Work to be completed: Give back exactly the lines that start at the one containing "The height and width of the screenshot is (466, 820)." and run to the end of the material below, both ends included.

Given records:
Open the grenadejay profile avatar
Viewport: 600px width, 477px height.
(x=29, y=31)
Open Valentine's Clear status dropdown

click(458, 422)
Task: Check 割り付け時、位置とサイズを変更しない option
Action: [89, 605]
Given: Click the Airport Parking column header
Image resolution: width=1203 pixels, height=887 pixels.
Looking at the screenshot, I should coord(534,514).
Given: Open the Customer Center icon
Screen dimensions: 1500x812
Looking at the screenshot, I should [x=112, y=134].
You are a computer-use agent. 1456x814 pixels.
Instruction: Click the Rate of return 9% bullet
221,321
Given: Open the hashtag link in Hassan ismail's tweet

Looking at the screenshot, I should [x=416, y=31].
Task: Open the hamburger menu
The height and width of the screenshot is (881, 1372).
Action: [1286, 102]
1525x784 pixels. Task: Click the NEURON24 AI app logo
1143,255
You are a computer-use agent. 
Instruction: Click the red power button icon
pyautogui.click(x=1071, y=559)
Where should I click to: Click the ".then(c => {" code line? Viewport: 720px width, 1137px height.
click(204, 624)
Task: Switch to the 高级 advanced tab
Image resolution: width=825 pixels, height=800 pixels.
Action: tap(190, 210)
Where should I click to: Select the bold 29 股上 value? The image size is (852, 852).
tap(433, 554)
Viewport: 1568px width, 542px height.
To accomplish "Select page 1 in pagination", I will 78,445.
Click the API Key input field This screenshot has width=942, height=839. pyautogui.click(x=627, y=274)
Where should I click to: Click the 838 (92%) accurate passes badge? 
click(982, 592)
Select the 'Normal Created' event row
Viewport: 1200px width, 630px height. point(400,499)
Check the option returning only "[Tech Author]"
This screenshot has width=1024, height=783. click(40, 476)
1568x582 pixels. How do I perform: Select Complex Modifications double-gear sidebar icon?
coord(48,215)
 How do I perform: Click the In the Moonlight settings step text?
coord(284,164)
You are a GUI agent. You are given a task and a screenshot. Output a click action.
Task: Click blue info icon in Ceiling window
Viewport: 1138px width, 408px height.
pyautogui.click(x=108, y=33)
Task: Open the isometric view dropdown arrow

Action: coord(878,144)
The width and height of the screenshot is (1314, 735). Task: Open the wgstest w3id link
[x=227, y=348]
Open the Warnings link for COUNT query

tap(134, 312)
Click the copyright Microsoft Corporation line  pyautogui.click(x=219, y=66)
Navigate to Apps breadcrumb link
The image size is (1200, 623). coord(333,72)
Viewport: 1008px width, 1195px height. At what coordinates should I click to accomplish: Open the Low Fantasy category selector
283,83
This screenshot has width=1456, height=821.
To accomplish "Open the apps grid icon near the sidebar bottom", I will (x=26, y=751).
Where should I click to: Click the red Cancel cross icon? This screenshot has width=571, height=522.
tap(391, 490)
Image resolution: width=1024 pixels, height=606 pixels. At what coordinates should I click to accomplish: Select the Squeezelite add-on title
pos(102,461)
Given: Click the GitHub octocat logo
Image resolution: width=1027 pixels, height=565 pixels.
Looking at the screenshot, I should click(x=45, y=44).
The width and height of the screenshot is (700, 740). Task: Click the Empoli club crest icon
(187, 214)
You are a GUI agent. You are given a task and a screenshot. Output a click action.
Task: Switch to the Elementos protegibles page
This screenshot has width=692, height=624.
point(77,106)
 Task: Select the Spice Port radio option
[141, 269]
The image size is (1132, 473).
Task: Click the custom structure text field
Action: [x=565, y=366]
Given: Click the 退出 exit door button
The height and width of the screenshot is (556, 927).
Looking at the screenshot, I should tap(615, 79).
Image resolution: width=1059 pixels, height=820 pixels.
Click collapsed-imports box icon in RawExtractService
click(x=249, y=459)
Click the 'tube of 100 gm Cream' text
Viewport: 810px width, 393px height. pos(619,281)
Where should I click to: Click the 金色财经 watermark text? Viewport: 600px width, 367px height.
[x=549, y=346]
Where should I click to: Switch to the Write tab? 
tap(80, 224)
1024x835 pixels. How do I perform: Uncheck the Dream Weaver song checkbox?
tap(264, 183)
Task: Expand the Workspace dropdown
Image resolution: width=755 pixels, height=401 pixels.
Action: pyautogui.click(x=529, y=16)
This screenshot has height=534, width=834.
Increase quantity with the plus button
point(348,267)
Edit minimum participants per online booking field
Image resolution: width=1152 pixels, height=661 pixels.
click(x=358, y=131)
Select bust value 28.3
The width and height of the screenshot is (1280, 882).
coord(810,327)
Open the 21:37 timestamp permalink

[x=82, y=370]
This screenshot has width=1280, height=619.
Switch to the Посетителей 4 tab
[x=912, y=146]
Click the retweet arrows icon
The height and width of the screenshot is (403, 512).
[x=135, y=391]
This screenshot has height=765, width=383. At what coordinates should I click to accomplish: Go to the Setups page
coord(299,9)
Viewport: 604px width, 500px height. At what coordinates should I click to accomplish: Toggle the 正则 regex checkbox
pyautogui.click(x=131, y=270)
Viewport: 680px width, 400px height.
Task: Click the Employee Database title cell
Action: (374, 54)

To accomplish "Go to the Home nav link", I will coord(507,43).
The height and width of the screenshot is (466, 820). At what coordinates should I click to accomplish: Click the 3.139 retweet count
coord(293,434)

Response box:
The height and width of the screenshot is (466, 820). At what coordinates should I click to accomplish: Click the 3.139 retweet count
coord(293,434)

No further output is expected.